En el tenso trajín de las vísperas y octavas electorales, Valdepiélagos -diecisiete kilómetros cuadrados y seiscientos habitantes en la Comunidad de Madrid- renovó su corporación municipal mediante unas primarias abiertas donde los vecinos empadronados incluyeron, como cada cuatro años, los nombres de las siete personas que, previamente, habían aceptado la responsabilidad de las otras tantas concejalías.
Así pues, con el resultado pactado y sabido, el domingo 24 de mayo los paisanos se limitaron a cumplir una mera formalidad, sin debates ni disputas, interventores ni apoderados. Alcalde desde 2011 y renovado para otro cuatrienio por la libre voluntad de sus convecinos, Juan Pablo Herradas nos explica que para la gestión de los asuntos locales no son necesarias las ideologías ni, por supuesto, “los carteles, las vallas, los coches con altavoces y los mítines; aquí tenemos necesidades y metas claras y en las que todo el vecindario coincide; luego, a otro nivel, cada cual es dueño de sus ideas y puede satisfacerlas en las votaciones para la Comunidad y el Parlamento del Estado”.

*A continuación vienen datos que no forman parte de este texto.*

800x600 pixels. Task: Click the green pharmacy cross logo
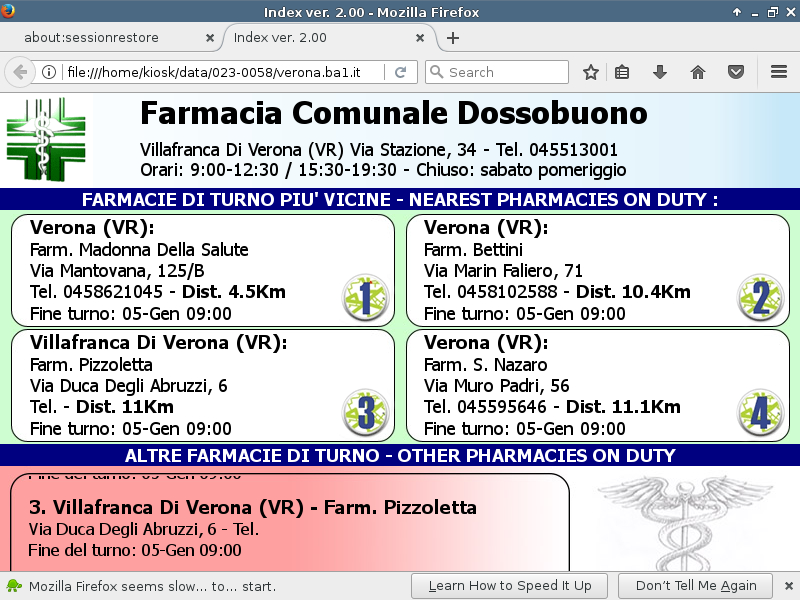(x=49, y=138)
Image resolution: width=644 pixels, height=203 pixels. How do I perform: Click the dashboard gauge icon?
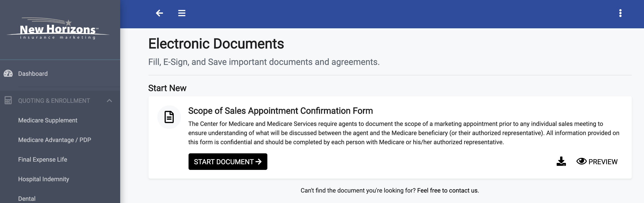tap(9, 74)
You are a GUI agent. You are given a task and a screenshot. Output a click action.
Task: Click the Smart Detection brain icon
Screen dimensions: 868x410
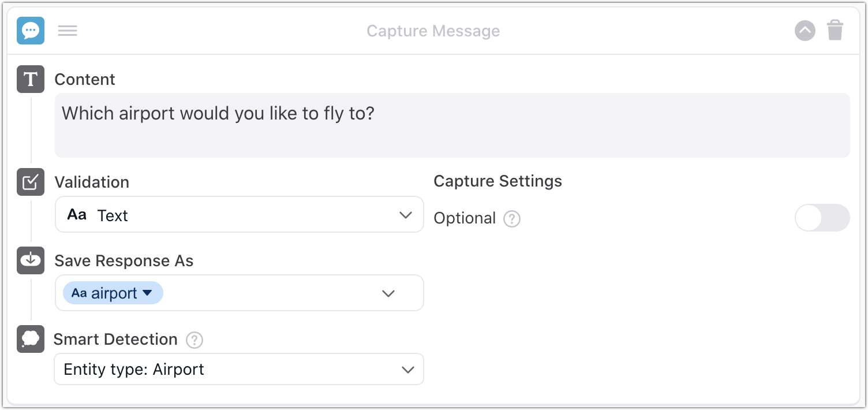click(31, 339)
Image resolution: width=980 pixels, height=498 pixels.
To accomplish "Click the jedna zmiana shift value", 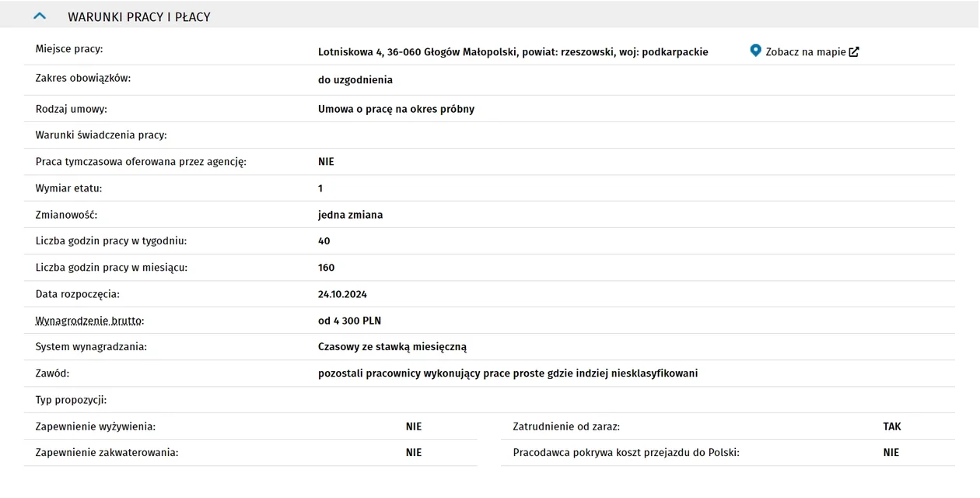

Este curioso ejercicio de consenso nació en 1979, con los primeros comicios locales y, sin interrupción, ha servido hasta ahora. La singularidad de la noticia me llevó a un pueblo pintoresco, primorosamente cuidado y con un paisanaje cordial; allí me cuentan que todos los intentos de los partidos para presentar candidaturas al margen de este procedimiento particular fracasaron y que, en una ocasión, Izquierda Unida formó una plancha que, como era previsible, no logró ningún voto frente a la lista del CIV -Candidatura Independiente de Valdepiélagos- porque, a la hora de la verdad, ni siquiera sus candidatos la apoyaron. Cuando los resultados de los comicios indican voluntad de cambio y las primarias y las listas abiertas se plantean como bases imprescindibles sobre las que construir el tiempo nuevo, resulta ilustrativo el ejemplo de esta localidad, en el nordeste madrileño y el límite de Guadalajara, donde cualquiera tiene la oportunidad de ser alcalde o concejal sin la militancia obligada, los engorrosos trámites burocráticos y las campañas electorales; y, sobre todo, “donde los cargos públicos no cobran sueldos ni dietas y las obras se hacen por consenso, porque ante las necesidades de la gente da lo mismo ser de derechas o de izquierdas”, me comentan en el bar.